Compare Old English eoten with Old Norse jötunn “giant”, and Old English Eotaland “the land of the Jutes, Jutland” with Old Norse Jötunheimr, the World of the Giants in Norse mythology. Tolkien derived the name of his Ents from Anglo-Saxon literature [5], but we also find it used as more or less synonymous for Trolls in the toponym, Ettenmoors, the wild region north of Rivendell inhabited by the Ents’ more, well, trollish cousins. In fact, in early drafts, this area was called the “Entish Lands”. C.S. Lewis also used the toponym, Ettenmoor (singular), in his Chronicles of Narnia. Early on, Tolkien was unsure whether Treebeard the Ent would be friend or foe, or exactly what sort of giant he was (Gandalf “was caught in Fangorn and spent many weary days as a prisoner of the Giant Treebeard” [6]). But I digress. The point to take away from this is that Tolkien developed the idea of his Ents and Trolls (the two races are explicitly linked in some of the later “Silmarillion” writings) from this generalized notion of Giants in the Germanic mythological literature. One wonders whether they ought to be linked to the Stone-giants in The Hobbit as well.
It was just like Tolkien to postulate a feigned history for such a race (or races) of beings. Even so, one can’t easily imagine Tolkien’s Ents (or Trolls) wielding a sweord eotenisc ... And yet, the melting sword (unconsciously, it would seem) also found its way into Tolkien’s imagination.

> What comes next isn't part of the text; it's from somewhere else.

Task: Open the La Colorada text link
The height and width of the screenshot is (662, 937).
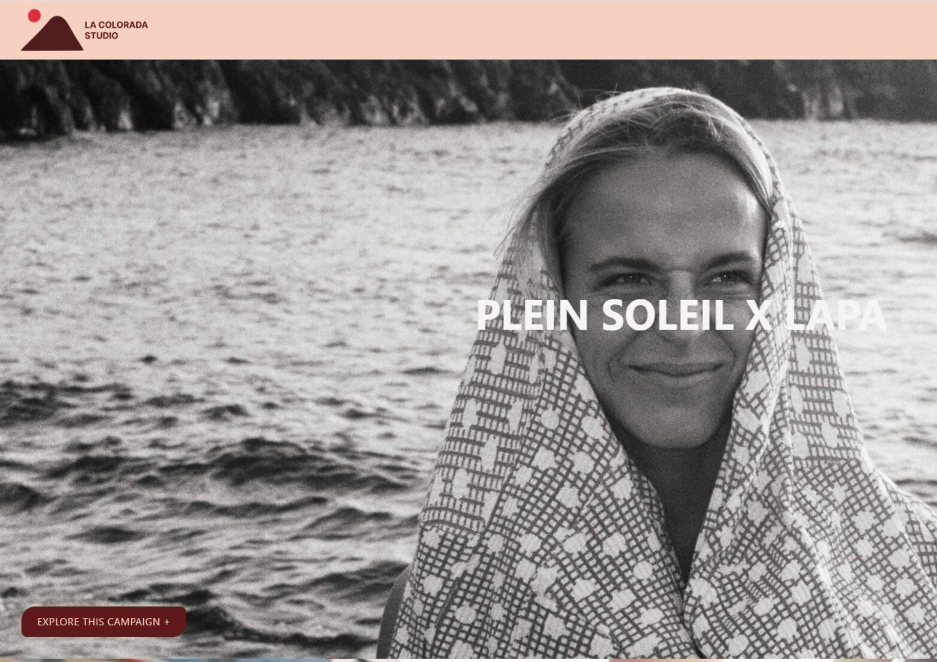Action: (116, 25)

[1] Rateliff, John D. The History of the Hobbit. Boston: Houghton Mifflin, 2007, p. 558–9.
[2] Beowulf, ll. 1605b–1611; the more or less literal translation, with any attendant faults, is mine.
[3] Hammond, Wayne G. and Christina Scull. The Lord of the Rings: A Reader’s Companion. Boston: Houghton Mifflin, 2005, p. 182.
[4] Beowulf, l. 1679.
[5] In addition to Beowulf, “ents” are found in the poem The Wanderer, to which Tolkien refers in his letter to W.H. Auden (#163): Carpenter, Humphrey, ed. The Letters of J.R.R. Tolkien. Boston: Houghton Mifflin, 1981, p. 212, 445n2.
[6] Tolkien, Christopher, ed. The Return of the Shadow: The History of The Lord of the Rings, Part One. Boston: Houghton Mifflin, 1988, p. 363.